Charlie fiddled with the empty shot glass, waiting for me to coax a confession out of him. Fat chance.
“Look, Charlie, I’m not doing drama tonight, but I’ll go as far as saying that your best attribute is not running with the pack. You would have never thought up the Dollameter or the handful of other ideas you’ve patented if you were tied behind a desk redesigning widgets for a major corporation.”
Charlie’s eyes misted, and I watched as the youthful energy seeped from his body like a balloon with a pinhole leak. “CeCe, you and Teddy were the only people in my life that kept me on track.”
“I think Teddy kept us both in check.” I nabbed a choice piece of sausage with my fork. “Did you really take the bus home from MIT?”
“I was waiting for the bus when Teddy came and got me,” Charlie said.
I reached across the table, extricated Charlie’s fingers from the shot glass, and wrapped his hand around mine. “I admit I’m not Teddy, but I’m still here for you.”
“Not for long.”
“Am I going somewhere?”
“DeRosa is into you.”
There it was again, except this time it came with a third-party endorsement. Up until this point, I thought I imagined DeRosa’s backhanded compliments. I recognized the standard what’s a nice girl like you doing in a place like this flirting, but DeRosa’s advances seemed harder to decipher than a five-star Sudoku puzzle. I felt flattered and deceived all at once. For Charlie’s sake, I maintained a poker face. I anticipated that one of us would leave our intermittent relationship soon, but I didn’t expect it would be me.
“So just because a guy expresses interest, I get the vapors and lose the ability to think for myself?”
Charlie’s inebriated lips were working slowly, his words loosening at the ends of sentences like he just received a shot of Novocain. “Frank is good for you. He’s solid, but he’s got enough going on upstairs to keep you on your toes and versa visa.” He mangled vice versa, making it sound like a Russian delicacy on the Volna restaurant’s specials board. For all I knew we’d actually ordered it.
“I’m not looking for a bridge partner,” I said as I calculated the tip for Charlie and counted out money from his wallet.

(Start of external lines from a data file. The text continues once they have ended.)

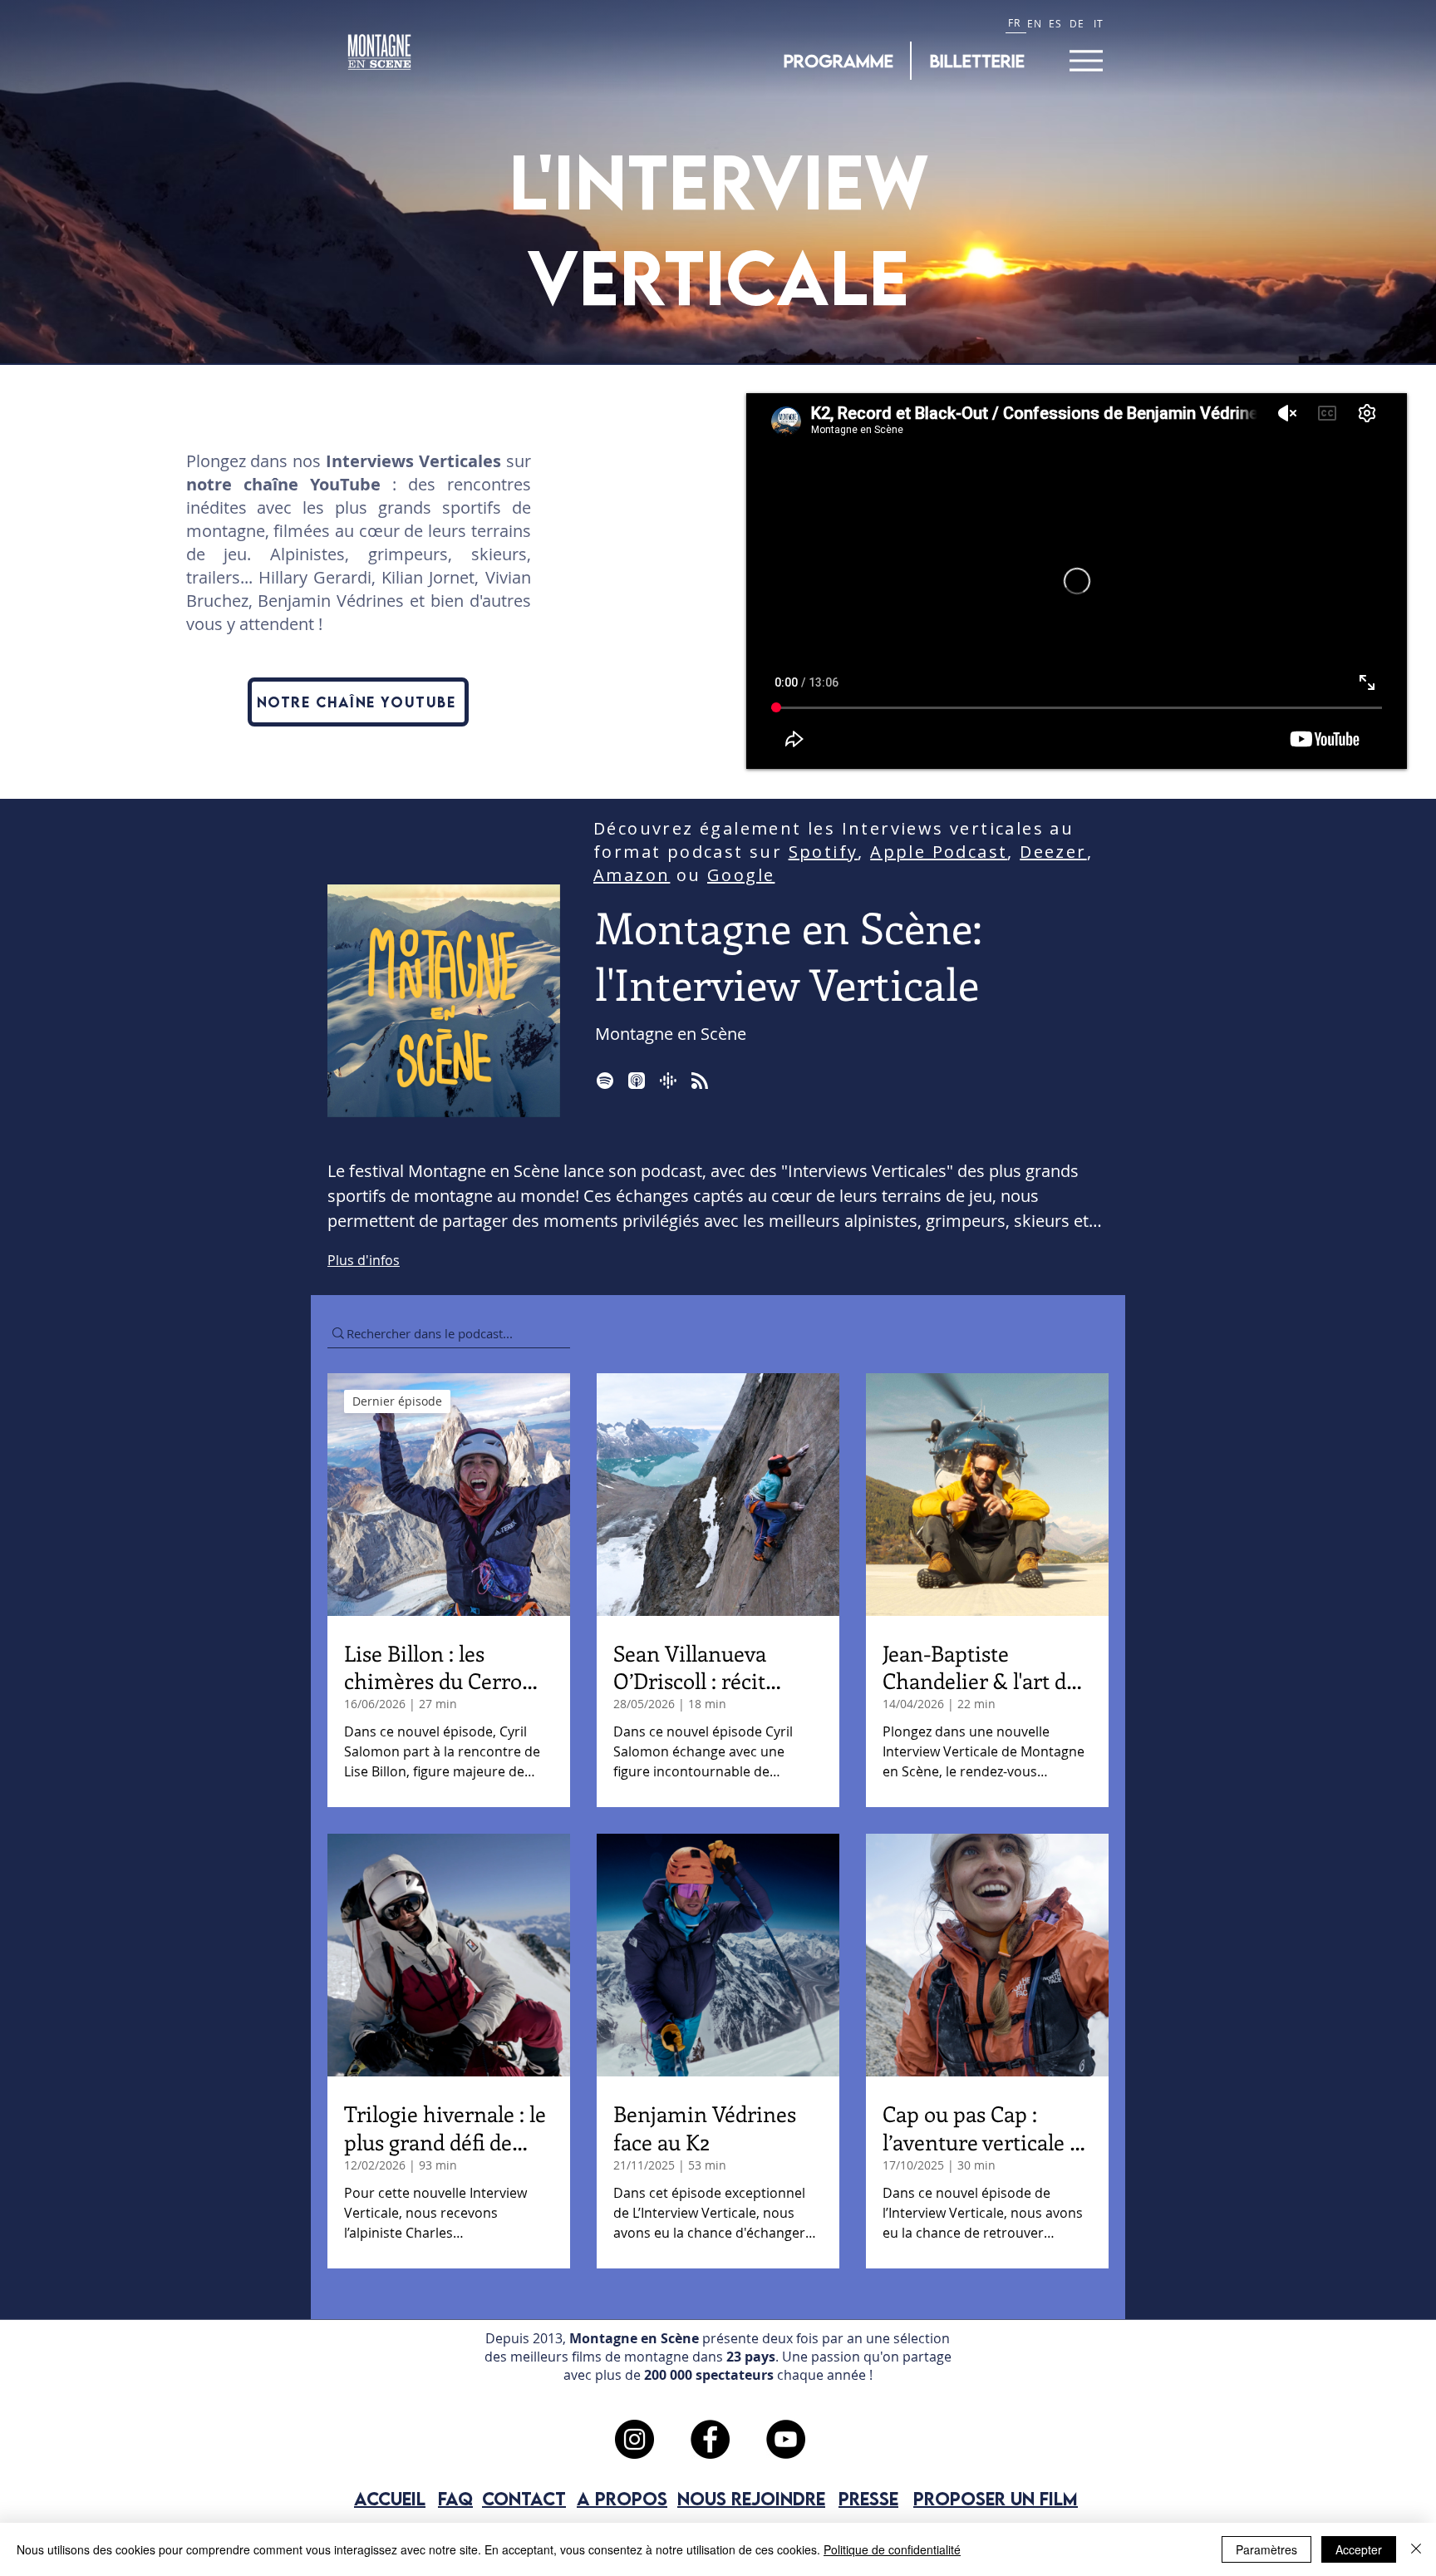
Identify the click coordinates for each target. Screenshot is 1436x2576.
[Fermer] (1416, 2549)
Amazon (631, 875)
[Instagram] (634, 2439)
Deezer (1053, 851)
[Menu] (1085, 60)
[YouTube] (785, 2439)
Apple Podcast (938, 851)
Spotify (823, 851)
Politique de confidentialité (892, 2549)
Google (741, 875)
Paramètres (1266, 2549)
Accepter (1358, 2549)
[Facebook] (710, 2439)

“I’ll make you a bet, Ms. Prentice.” Charlie stuck out his pinky finger, and I automatically hooked mine around his. “I’m not putting out for you anymore, no matter how much you beg. I’ll bet my lack of attention will drive you straight to DeRosa by the end of the summer.”
“What do I get if I win?”
“If you lose, you get DeRosa; if you win, I’ll have to lower my standards and ravage your body against all protestations.” Charlie fumbled his way across the table and slapped a wet kiss on my mouth. “Either way, you win, CeCe.”
As we were leaving the restaurant, Charlie yanked a flyer off a community board in the lobby. “Ce, check out this ad for a roommate. My bags are packed. Friendly, single female, looking for roommate. Just need enough room for my Springer. I think we’ve just found the perfect match for Becky. Do we know if she likes dogs?”
“Please, let’s not count Becky out just yet. Maybe she’ll change her mind.” I dug my hand deep into Charlie’s front pant pocket and fished for the Gremlin’s keys. “I’m driving tonight.”